Man Ray’s “Le Trou,” a ring, was designed to change the wearer’s perceptions of their surroundings, keeping with the surrealists’ goal of altering everyday reality. Alexander Calder’s one-of-a-kind Brass Brooch from 1940 is any collector’s prize. Jeff Koons’ platinum “Rabbit” pendant has a special chameleon-like quality, a symbol of Resurrection and Easter, or Playboy, or something else. It invites multiple interpretations, also standing alone as a strong small sculpture.

This summer, Guinness collaborated with Tiffany Dubin of Sotheby’s to bring a brand new exhibition of artist jewelry to the Hamptons. “Sculpture To Wear” was on display and for sale at Sotheby’s East Hampton, featuring works by Niki de Saint Phalle, Anish Kapoor, Jeff Koons, Claude Lalanne, Man Ray and Jesús Rafael Soto, to name a few. 

The pair wants to help others curate their own artist jewelry collections. “The discerning collector understands that they can own a masterpiece created at a human scale,” Dubin said. “Claude Lalanne’s has always been a favorite; Venezuelan Op and Kinetic artist Jesús Rafael Soto’s works are magnificent; British Contemporary artist Christopher Thompson Roys is another standout. ‘The Water Rings’ by artist Anish Kapoor are any woman’s dream (I’ll take mine in 18k white gold with a pink enameled interior) and Rob Wynne’s Octopus ring would set my summer on the right path.” 

Wearable pieces like these bring art out into the wider world. “I like the idea of these pieces being a distilled version of an artist’s sculpture on a smaller scale,” Dubin said. “It is portable or more easily experienced by more people when worn out. The experience of someone seeing these pieces as a brooch or earrings allows them to get closer and really appreciate the craftsmanship. The artist’s hand is felt and seen in more hand-crafted pieces such as with Claude.

“One of my favorites pieces from the collection is a William Copley necklace with naked girls running around,” Dubin said. “I was introduced to Copley’s work a few years back through an exhibit Adam Lindeman curated and was struck by his American Pop Art sensibility mixed with Surrealist humor and riffing sexuality. The necklace he made for Louisa Guinness shows his high style, with 10 of his cartoonish figures suspended from a circular link chain. This is an object that can be played with and manipulated in various ways. I think this is the absolute expression of the artist’s DNA.”

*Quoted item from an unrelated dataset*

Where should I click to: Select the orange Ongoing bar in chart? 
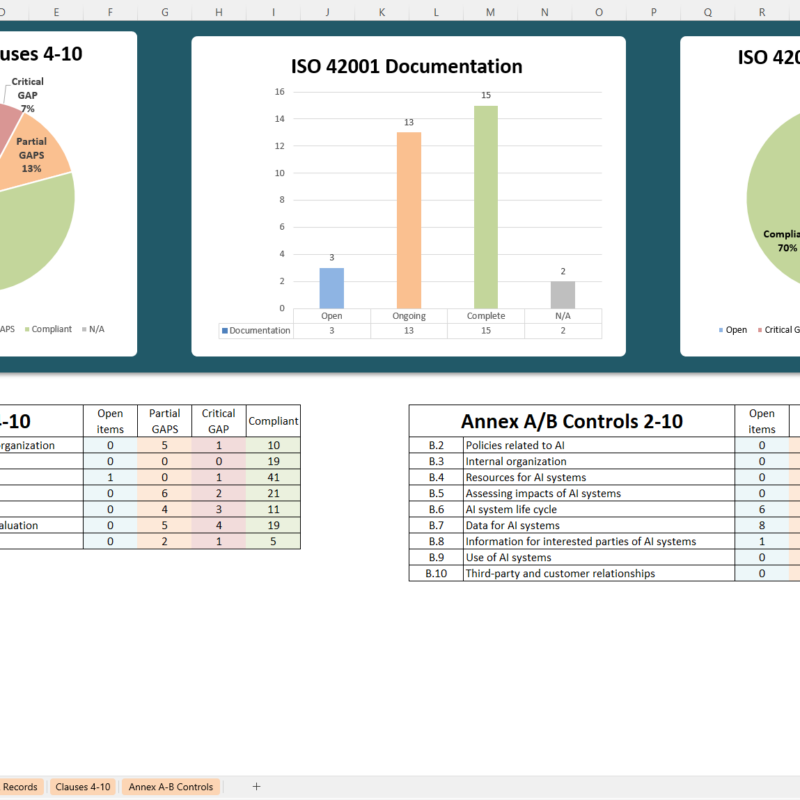click(408, 220)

“Most pieces at the exhibition are signed and are either one-of-a-kind or limited edition,” Guinness said. “They can be worn and exhibited as a piece of art. Each piece comes with its display support — keeping such jewelry in a drawer when not worn would be an absolute waste of art; why not enjoy it as a decorative piece?”

This exhibition with Guinness follows 

Dubin’s successful Sotheby’s Pop-Up in Palm Beach, Florida with James de Givenchy’s Taffin Collection. They plan to continue celebrating wearable art through an international lens, returning to Palm Beach in the fall and continuing on to New York City; London, England and Taipei, Taiwan.